29 January: Australian researchers grow virus in cell culture
Researchers in Melbourne, Australia, are the first outside China to announce that they’ve grown the new coronavirus in cell culture. The group at the Peter Doherty Institute for Infection and Immunity says it isolated the virus from the first person diagnosed with the infection in Australia, on 25 January.
The team will now share the virus with research labs around the world recommended by the WHO to help the development of more accurate diagnostic tests and vaccines, says Mike Catton, a deputy director of the institute. “There are some things that are much easier to do when you have the virus,” says Catton.
Although scientists in China say they’ve been able to grow the virus in the lab, they have not yet shared samples with international researchers, they have shared only the virus’s genetic sequence, says Julian Druce, head of the Virus Identification Laboratory at the Doherty Institute.
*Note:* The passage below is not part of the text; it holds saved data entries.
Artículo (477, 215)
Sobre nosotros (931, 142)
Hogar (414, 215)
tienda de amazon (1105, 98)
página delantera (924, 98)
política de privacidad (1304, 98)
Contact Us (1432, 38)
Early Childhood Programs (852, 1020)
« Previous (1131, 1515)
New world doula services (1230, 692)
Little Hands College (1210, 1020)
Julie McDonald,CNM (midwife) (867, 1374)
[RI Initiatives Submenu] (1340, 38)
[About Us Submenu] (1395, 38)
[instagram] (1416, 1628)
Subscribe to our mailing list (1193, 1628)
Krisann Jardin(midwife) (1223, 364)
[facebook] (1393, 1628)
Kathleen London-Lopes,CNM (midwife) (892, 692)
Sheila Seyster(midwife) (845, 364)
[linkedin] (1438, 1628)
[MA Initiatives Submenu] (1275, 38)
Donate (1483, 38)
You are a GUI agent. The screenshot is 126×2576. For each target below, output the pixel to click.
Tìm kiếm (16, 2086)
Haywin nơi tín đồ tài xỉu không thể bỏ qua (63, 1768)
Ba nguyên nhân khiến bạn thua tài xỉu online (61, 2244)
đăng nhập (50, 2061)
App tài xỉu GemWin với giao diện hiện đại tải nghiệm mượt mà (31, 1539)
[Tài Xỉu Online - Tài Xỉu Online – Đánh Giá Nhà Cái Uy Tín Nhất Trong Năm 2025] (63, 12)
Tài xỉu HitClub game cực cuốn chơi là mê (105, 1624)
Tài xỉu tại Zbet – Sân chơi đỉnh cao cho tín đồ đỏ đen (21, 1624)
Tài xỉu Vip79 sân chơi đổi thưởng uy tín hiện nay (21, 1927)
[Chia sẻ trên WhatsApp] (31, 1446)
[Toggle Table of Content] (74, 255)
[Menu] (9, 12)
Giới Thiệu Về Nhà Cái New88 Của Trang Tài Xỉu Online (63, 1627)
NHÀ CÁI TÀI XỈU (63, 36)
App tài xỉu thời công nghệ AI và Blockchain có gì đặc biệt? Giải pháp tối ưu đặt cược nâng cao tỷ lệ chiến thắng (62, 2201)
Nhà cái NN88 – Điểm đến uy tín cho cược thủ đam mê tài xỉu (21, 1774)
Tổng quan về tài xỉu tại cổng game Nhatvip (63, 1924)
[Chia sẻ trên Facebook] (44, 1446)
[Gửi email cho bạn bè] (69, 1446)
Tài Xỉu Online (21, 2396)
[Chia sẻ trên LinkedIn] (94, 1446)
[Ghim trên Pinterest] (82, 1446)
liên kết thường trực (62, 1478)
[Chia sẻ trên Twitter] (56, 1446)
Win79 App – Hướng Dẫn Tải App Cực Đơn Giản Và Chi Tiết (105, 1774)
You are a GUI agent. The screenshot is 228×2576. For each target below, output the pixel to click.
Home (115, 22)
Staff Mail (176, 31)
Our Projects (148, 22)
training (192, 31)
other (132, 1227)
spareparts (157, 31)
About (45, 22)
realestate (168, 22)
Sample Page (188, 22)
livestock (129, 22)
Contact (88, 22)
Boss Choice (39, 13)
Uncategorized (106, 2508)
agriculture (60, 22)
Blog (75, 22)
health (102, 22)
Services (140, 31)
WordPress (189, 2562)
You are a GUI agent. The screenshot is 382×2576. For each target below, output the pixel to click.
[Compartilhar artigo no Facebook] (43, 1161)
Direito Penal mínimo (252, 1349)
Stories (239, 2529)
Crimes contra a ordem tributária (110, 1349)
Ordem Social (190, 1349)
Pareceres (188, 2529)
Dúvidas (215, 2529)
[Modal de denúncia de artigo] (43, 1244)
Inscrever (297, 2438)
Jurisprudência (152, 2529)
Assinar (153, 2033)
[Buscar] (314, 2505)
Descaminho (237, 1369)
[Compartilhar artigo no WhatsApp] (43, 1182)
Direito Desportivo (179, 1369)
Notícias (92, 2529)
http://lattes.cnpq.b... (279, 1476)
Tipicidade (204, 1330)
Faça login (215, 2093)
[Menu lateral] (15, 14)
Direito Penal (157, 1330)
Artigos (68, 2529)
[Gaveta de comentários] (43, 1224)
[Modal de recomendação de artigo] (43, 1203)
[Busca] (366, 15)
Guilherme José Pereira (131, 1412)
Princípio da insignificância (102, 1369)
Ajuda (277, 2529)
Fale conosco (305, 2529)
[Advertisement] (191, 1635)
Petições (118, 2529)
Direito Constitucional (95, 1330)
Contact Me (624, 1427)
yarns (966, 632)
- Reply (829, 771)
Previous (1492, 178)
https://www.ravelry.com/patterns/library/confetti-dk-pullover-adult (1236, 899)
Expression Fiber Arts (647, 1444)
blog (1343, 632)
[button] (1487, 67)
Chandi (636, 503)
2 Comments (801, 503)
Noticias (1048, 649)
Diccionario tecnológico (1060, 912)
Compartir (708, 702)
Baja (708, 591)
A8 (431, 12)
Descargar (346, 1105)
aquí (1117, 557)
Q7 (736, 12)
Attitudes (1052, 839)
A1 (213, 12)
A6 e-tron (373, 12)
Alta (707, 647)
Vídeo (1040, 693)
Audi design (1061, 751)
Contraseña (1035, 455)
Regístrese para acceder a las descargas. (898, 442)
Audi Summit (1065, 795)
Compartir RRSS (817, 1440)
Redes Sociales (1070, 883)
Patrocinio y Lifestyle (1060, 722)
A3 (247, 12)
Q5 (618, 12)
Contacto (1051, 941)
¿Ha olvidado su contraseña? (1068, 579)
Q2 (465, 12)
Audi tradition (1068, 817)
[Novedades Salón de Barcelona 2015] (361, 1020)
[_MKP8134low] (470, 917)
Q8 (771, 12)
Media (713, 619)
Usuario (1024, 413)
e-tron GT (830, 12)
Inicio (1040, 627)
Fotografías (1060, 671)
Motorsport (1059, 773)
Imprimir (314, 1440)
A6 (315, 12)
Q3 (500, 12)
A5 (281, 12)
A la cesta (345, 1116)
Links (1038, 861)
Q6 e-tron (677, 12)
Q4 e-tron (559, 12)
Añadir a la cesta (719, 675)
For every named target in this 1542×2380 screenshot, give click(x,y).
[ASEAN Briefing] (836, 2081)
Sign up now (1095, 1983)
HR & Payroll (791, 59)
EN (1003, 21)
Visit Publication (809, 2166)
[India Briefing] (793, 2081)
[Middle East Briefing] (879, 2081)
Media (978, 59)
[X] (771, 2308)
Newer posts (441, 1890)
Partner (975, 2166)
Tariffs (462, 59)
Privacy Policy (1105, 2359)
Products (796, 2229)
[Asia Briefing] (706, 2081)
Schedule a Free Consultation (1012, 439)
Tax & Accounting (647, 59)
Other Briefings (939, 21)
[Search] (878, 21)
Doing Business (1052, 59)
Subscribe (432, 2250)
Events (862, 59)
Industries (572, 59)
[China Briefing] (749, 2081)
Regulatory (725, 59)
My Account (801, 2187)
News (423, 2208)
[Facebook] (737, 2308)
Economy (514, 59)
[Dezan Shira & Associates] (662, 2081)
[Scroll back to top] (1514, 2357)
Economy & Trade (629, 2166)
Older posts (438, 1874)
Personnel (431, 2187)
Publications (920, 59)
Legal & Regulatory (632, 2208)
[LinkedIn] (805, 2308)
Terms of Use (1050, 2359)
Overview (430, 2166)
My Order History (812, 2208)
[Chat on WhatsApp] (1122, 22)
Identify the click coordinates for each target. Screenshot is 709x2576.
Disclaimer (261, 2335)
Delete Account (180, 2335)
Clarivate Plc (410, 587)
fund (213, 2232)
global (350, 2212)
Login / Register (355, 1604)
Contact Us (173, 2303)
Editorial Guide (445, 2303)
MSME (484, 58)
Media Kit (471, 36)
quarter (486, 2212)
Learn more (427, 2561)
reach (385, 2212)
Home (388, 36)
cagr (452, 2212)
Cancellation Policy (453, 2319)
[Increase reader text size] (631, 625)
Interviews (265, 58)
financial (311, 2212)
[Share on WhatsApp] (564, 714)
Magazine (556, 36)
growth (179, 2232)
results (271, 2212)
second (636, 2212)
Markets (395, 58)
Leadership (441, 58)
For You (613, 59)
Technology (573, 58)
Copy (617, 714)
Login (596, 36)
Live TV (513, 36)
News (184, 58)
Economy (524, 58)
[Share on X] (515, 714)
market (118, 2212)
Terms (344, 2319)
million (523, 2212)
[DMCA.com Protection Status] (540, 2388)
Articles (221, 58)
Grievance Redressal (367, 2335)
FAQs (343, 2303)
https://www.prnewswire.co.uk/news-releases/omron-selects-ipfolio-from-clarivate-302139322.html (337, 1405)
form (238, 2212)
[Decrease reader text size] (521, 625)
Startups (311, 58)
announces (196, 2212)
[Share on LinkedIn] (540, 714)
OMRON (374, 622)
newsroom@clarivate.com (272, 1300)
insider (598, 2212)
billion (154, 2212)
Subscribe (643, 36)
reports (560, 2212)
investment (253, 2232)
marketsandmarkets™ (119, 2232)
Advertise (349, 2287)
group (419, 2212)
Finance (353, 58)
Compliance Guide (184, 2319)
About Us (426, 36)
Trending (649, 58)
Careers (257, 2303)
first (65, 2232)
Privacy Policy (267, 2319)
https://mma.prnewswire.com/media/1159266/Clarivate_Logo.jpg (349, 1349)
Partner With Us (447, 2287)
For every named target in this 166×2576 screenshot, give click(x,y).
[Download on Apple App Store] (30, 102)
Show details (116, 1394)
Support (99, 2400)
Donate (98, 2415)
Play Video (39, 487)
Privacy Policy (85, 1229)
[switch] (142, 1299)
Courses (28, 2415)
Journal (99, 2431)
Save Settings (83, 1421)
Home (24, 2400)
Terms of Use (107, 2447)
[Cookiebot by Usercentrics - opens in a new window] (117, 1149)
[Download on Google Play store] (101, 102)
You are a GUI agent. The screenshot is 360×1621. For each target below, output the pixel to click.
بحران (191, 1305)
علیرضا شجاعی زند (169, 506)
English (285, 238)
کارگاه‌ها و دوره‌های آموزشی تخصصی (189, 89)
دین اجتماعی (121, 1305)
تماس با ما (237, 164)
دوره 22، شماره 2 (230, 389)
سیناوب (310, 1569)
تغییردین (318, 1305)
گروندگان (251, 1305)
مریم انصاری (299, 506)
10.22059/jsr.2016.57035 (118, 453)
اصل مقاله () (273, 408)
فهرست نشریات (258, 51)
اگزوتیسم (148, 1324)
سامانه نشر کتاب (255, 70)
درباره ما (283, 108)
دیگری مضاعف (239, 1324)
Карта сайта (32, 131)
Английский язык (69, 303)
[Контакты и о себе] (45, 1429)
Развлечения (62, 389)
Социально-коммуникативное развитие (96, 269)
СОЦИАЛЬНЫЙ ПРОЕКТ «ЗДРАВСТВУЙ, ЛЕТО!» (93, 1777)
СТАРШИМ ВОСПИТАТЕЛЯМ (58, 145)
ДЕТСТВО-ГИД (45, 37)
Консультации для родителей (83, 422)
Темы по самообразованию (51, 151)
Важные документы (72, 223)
Catton says having samples of the virus will enable scientists to create tests that can detect specific immune cells, antibodies, that indicate whether a person has been infected with the new virus. Such tests are especially useful for people with mild or no symptoms. Making a test for antibodies is difficult without samples of the virus, he says.
30 January: Death toll jumped to 170, with 7,711 infection cases
The death toll in China jumped to 170, with 7,711 cases reported in the country, where the virus has now spread to each of the 31 provinces.